The mva package was introduced to provide:

  • Provides tools to integrate mva methods in BASF2

  • Collection of examples for basic and advanced mva usages

  • Backend independent evaluation and validation tools

The mva package is NOT:

  • Yet another mva framework - Avoids reimplementing existing functionality

  • A wrapper around existing mva frameworks - Tries to avoid artificial restrictions

14.1.2. Use cases

Use cases include:

  • Analysis:

    • Full Event Interpretation, over 100 classifiers have to be trained without user interaction and have to be loaded from the database automatically if a user wants to apply the FEI to MC or data

    • Flavor Tagger

    • Continuum Suppression

  • Tracking:

    • Track finding in CDC and VXD, classifiers should be retrained automatically using the newest MC, maybe even run-dependent, and automatically loaded and applied on MC and data during the reconstruction phase

  • ECL:

    • Classification and regression tasks

  • BKLM:

    • KLong ID

14.1.3. Interface

The mva package provides a basic interface in bash, C++ and python consisting of the following tools

Fitting and Inference

  • basf2_mva_teacher

  • basf2_mva_expert

Condition database

  • basf2_mva_upload

  • basf2_mva_download

  • basf2_mva_available

Evaluation

  • basf2_mva_evaluate.py

  • basf2_mva_info

  • basf2_mva_extract

14.2. Supported frameworks/backends

14.2.1. FastBDT

is the default method used in BASF2. It provides a good out-of-the-box performance, is robust against over-fitting and fast in training and application. It only supports classification and there are only a few parameters and features, hence it has less pitfalls than other methods and as a starting point this is a good choice.

14.2.2. TMVA

is part of the ROOT framework and provides a multitude of different methods including BDTs, NeuralNetworks, PDF estimators, … Classification and Regression is supported. Advanced feature preprocessing like Decorrelation, PCA, Gaussianisation, … are available. Each method provides a lot of configuration options. In my experience the methods are rather slow and there are bugs and pitfalls (e.g. TMVA crashes in case it encounters NaNs, has too few statistics, sometimes with negative weights, and other reasons).

14.2.3. FANN

is the fast artificial neural network. It is used by Fernando in the Flavour Tagger and by the HLT people.

14.2.4. NeuroBayes

was the default method in Belle I and widely used for a lot of analyses. It provides a smart feature preprocessing, converges a lot faster and more robust than other neural network implementations. In addition it provides an analysis-pdf output which describes the importance of each feature. However, NeuroBayes is a commercial product and is no longer supported by the company, only some minimal legacy support is available, no bug fixes, new features, … Use it for comparison with Belle I results.

14.2.5. Python-based

All frameworks which provide a python interface are supported e.g. XGBoost, SKLearn, Tensorflow, Theano. However, these methods are not installed by default, so you can only use them in your local installation by installing the frameworks using pip3. It is possible to include some of these methods in the externals i.e. to ship them with basf2, but you will have to fight for this. So this options mainly provides a playground to test new technologies e.g. deep-learning frameworks like Tensorflow and Theano.
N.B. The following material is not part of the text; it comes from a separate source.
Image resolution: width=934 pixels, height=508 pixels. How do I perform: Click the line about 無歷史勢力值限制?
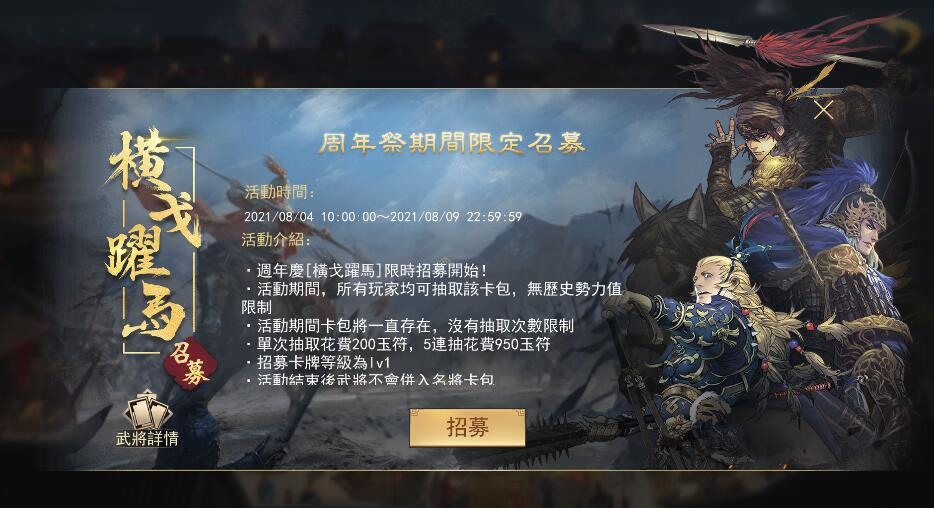tap(432, 298)
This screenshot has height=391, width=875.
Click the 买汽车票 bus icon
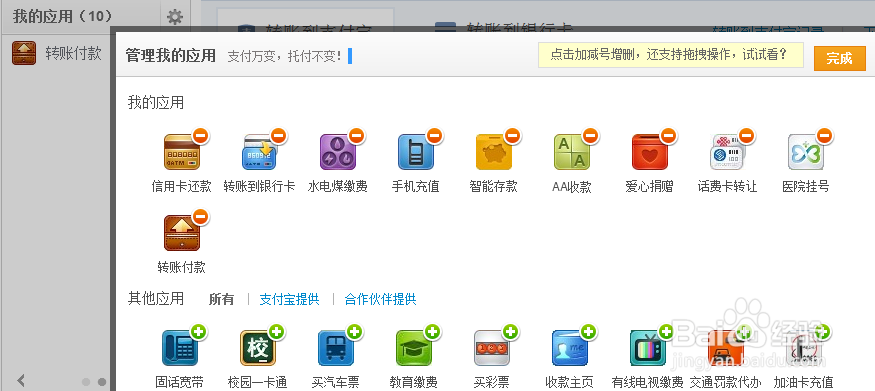pos(336,348)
14.3. Using the mva package

14.3.1. Configuration

The configuration of an mva package is split into three objects:

GlobalOptions

Contains backend independent options

import basf2_mva
go = basf2_mva.GeneralOptions()
go.m_datafiles = basf2_mva.vector('train.root')
go.m_treename = 'tree'
go.m_identifier = 'Identifier'
go.m_variables = basf2_mva.vector('p', 'pz', 'M')
go.m_target_variable = 'isSignal'

SpecificOptions

Contains backend specific options

sp = basf2_mva.FastBDTOptions()
sp.m_nTrees = 100
sp.m_shrinkage = 0.2
fastbdt_options.m_nLevels = 3
sp = basf2_mva.TMVAOptionsClassification()
sp.m_config = '!H:!V:CreateMVAPdfs:BoostType=Grad:'
              'NTrees=100:Shrinkage=0.2:MaxDepth=3'

MetaOptions

Change the type of the training, this is for experts only. You can look at the advanced examples to learn more.
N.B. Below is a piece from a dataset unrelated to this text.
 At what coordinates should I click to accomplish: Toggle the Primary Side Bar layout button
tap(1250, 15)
14.3.2. Fitting / Howto perform a training

You can use the MVA package via C++, Python or the command-line. All three are nearly identical (they call the same code internally). Lets look at an example in python:

import basf2_mva

go = basf2_mva.GeneralOptions()
go.m_datafiles = basf2_mva.vector('train.root')
go.m_treename = 'tree'
go.m_identifier = 'DatabaseIdentifier'
go.m_variables = basf2_mva.vector('p', 'pz', 'M')
go.m_target_variable = 'isSignal'

sp = basf2_mva.FastBDTOptions()

basf2_mva.teacher(go, sp)

The same thing can be done using the command line via:

basf2_mva_teacher --datafiles train.root \
                  --treename tree \
                  --identifier DatabaseIdentifier \
                  --variables p pz M \
                  --target_variable isSignal \
                  --method FastBDT

The given root file has to contain the variables and target as branches. You can write out such a file using VariablesToNtuple module of the analysis package, or a custom module if you want to train a classifier for an other package than analysis. Multiple weightfiles and wildcard expansion like it is done by the RootInput module is supported. Look at the examples in mva/examples to learn more.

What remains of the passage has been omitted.